**EXERCISE SET:**
(1) According to the passage on Dynamic Interpersonal Therapy, over how many sessions is DIT usually carried out?
(2) Resume the text on Dynamic Interpersonal Therapy after its final sentence, continuing in the same style.

*** Opening DOCUMENT PASSAGE ***

Dynamic Interpersonal Therapy (DIT) is brief therapy for depression that is usually carried out over 16 sessions. It helps you look at your presenting problem and what is happening in your relationships. The therapy will also look at beliefs, feelings, wishes and thoughts, not just your own but also how you think about these in others.

What to expect from DIT

In DIT we aim to help you understand;

  • The link between your current situation and what is happening in your relationships;
  • To think about what is going on in your mind.

Working together to find this link, you may then be able to make changes in the relationships that might be contributing to your current problem. Your therapist will be there to guide and help you to reflect on how you think and feel.

DIT can be a challenging therapy which requires a commitment from you to attend the sessions and work with the therapist, as well as reflecting between sessions. You will also need the determination to stick with it when things get tough.

DIT aims to develop an understanding of the connection between your past and present patterns of relating to people and how that impacts upon your current problems. It is a psychodynamic therapy which means it is based on theories which help patients resolve their problems by increasing awareness of their inner world and its influence over relationships, both past and present.


  • Together we will develop an understanding of yourself and others. We will help you find alternative ways of relating and coping with difficult relationships.

*** Closing DOCUMENT PASSAGE ***
*** Opening PROVIDED MATERIAL ***

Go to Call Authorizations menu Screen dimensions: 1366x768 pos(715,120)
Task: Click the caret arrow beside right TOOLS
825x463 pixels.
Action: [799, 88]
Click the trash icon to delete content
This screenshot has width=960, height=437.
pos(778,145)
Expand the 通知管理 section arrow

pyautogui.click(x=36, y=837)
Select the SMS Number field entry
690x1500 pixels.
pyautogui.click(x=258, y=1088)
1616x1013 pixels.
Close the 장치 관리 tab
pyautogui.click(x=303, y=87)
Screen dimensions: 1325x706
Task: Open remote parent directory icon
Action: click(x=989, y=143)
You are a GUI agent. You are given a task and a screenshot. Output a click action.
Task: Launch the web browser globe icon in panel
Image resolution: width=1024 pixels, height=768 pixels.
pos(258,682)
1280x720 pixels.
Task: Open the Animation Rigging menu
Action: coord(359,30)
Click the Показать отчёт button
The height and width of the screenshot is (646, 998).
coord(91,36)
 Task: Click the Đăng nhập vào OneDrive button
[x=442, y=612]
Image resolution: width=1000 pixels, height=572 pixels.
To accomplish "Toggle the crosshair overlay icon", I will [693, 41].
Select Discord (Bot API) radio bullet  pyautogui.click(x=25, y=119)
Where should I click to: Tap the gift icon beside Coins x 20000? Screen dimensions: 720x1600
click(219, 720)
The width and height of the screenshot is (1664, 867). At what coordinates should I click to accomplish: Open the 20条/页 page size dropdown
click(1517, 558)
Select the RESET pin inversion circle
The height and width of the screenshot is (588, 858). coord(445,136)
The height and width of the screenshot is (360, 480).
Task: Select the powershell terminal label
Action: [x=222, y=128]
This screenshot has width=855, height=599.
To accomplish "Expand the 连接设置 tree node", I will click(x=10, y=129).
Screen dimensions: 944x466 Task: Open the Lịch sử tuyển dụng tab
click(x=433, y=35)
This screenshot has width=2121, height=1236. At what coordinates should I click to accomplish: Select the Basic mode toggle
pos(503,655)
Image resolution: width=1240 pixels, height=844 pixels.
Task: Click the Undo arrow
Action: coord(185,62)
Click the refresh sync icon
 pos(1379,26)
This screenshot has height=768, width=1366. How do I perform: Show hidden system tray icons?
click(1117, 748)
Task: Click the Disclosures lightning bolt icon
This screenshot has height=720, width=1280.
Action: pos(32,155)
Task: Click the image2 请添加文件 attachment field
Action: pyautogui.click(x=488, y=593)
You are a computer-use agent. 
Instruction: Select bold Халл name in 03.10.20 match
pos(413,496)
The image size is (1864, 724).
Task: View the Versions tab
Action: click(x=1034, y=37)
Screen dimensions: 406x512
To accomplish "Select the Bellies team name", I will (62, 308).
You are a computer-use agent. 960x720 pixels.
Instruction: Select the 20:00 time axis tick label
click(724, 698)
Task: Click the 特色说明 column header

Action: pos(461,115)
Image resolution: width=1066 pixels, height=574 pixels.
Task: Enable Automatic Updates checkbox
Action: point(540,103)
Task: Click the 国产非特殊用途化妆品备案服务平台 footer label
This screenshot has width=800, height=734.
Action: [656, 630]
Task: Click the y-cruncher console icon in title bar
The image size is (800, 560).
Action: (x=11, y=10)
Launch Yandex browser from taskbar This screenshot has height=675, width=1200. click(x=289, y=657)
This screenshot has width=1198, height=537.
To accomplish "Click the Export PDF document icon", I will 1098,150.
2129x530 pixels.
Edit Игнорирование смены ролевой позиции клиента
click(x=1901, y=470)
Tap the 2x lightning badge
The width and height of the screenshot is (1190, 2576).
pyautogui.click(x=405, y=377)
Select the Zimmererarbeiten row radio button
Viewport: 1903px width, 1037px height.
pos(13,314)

*** Closing PROVIDED MATERIAL ***

**RESULTS:**
(1) 16 sessions.

(2)
What will I be doing during sessions?

The therapy is broken down into three parts;

  1. Firstly we explore your presenting symptoms, current situation, relationships and past experiences. We will work together to identify the patterns of your thinking that you would like to focus on. The therapy is concerned with what is happening now, so although we will talk about past experiences they won’t be the focus of the therapy.
  2. The next phase allows us to work through the ‘thinking patterns’ we identified in phase 1. We will look at trying new ways of managing relationships. Between sessions you will need to think about ways you could make changes in your daily life to get the best from this therapy.
  3. The last phase is focussed on helping you explore your experience and prepare for the future by thinking about potential future difficulties. The final sessions may also include discussions about how you can use what you have learnt to continue with the progress you have made.